::: Dokumen

Bandung-Media Bangsa.
Bencana adalah kejadian luar biasa yang tidak bisa diprediksi oleh siapapun. Bencana datang tiba-tiba, dia
terjadi di manapun, kapanpun dan menimpa siapapun. Bencana merupakan peristiwa yang sangat menakutkan. Ketika sudah terjadi maka siapapun tidak
dapat menghindarinya. Mereka harus menerima apa adanya, tidak peduli kehilangan
harta benda atau bahkan nyawa sekalipun. Sungguh mengerikan jika bencana
menghampiri ranah kehidupan kita.
Sering
kita terkaget-kaget setelah melihat atau bahkan merasakan terjadinya bencana,
baik itu bencana longsor, gempa bumi, gunung meletus, banjir dan tsunami juga
kebakaran. Kesemuanya merupakan bencana alam yang mengancam keselematan manusia.
Dari
sekian banyak penyikapan terhadap bencana, maka yang paling utama adalah
menejemen dari bencana itu sendiri, baik manajemen perorangan maupun kelompok.
Masalah ini kelihatannya sederhana, namun memerlukan penanganan yang profesional,
sebab jika tidak, justru malah menimbulkan masalah baru dan bukan penyelesaian
yang diharapkan.
Sederet
prseos penanganan bencana perlu disusun, mulai dari regulasi, hingga masalah
teknis, dan hal itu perlu terus ditingkatkan baik kualitas maupun
kuantitasnya. Penanganan bencana bukan
sesuatu yang statis melainkan dinamis, sesuai dengan kadar perkembangan
persitiwa bencana itu sendiri.
Jika
menilik amanat Undang – undang Dasar 1945 Pasal 28 (g) menegaskan, ‘setiap
orang berhak atas pelindungan diri pribadi, keluarga dan harta bendanya serta
berhak rasa aman dan perlindungan dari rasa aman dan perlindungan ancaman
ketakutan untuk berbuat sesuatu’ maka
pemerintah berkewajiban melindungi rakyatnya dari bahaya bencana yang menimpa. Hal
itu diperkuat denga terbitnya Undang-undang
Nomor 24 tahun 2007 tentang penanggulangan bencana dan PP Nomor 21 tahun 2008
tentang penyelenggaraan penanganan bencana. Di Jawa Barat sendiri telah dibuat
Peraturan Daerah (Perda) Nomor 2 Tahun 2010 tentang penyelenggaraan penanggulangan bencana ; pasal 115 ayat (1) butir g. Sederet
perangkat regulasi tersebut, mengharuskan pemeritah untuk melakukan daya dan
upaya penanggulangan bencana, baik membentuk kelembagaannya maunpun teknis pelaksanaannya.

::::::
::: Bahan yang Diberikan

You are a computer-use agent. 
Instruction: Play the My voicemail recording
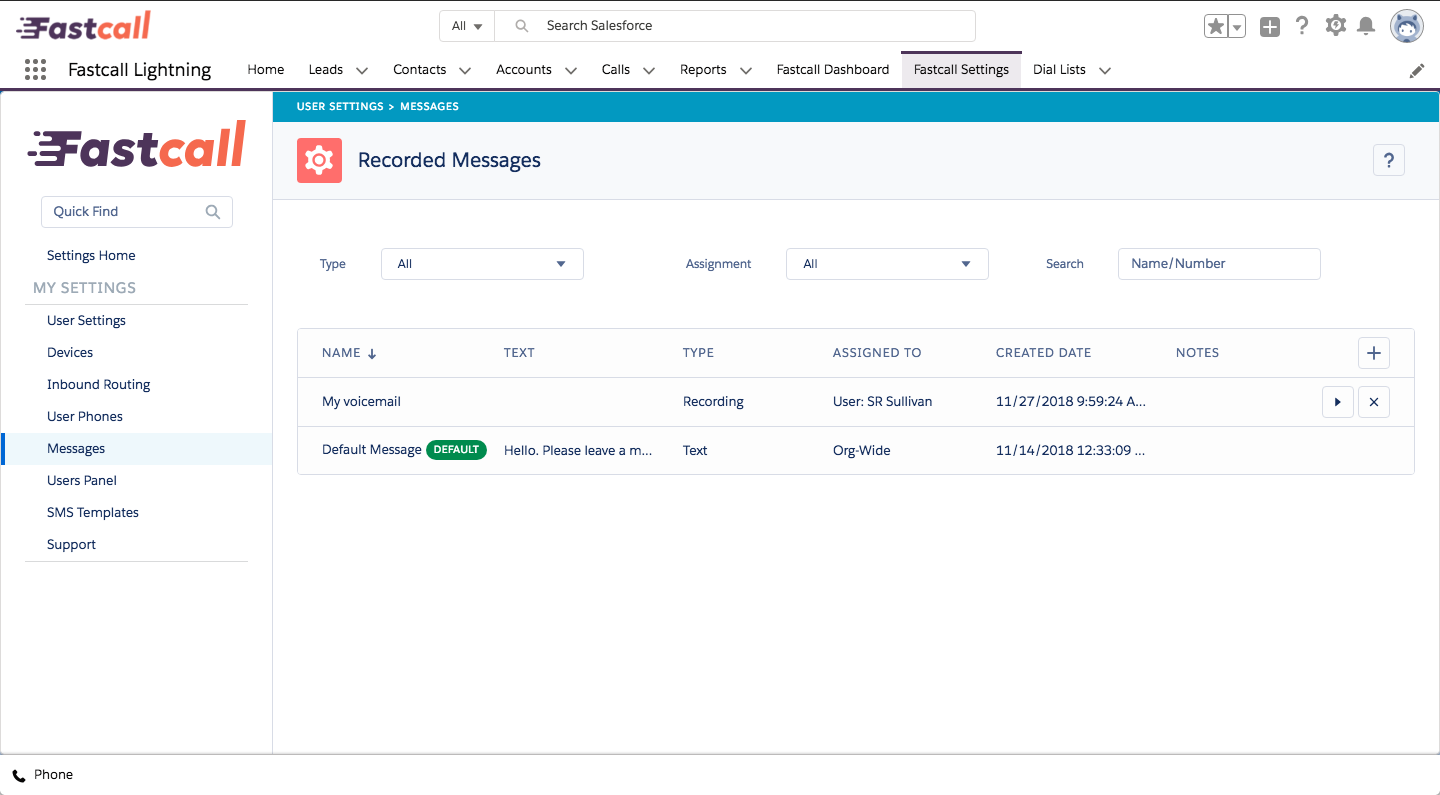(x=1338, y=401)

::::::

Latihan –
1. Tuliskan ulang bagian dokumen tentang bencana yang ada di antara "Masalah ini kelihatannya" dan "bencana itu sendiri.", termasuk kedua bagian itu.
2. Menurut dokumen tentang bencana itu, Peraturan Daerah Jawa Barat nomor berapa dan tahun berapa yang mengatur penyelenggaraan penanggulangan bencana?

Jawaban Tertulis –
1.
Masalah ini kelihatannya sederhana, namun memerlukan penanganan yang profesional,
sebab jika tidak, justru malah menimbulkan masalah baru dan bukan penyelesaian
yang diharapkan.
Sederet
prseos penanganan bencana perlu disusun, mulai dari regulasi, hingga masalah
teknis, dan hal itu perlu terus ditingkatkan baik kualitas maupun
kuantitasnya. Penanganan bencana bukan
sesuatu yang statis melainkan dinamis, sesuai dengan kadar perkembangan
persitiwa bencana itu sendiri.

2. Peraturan Daerah (Perda) Nomor 2 Tahun 2010.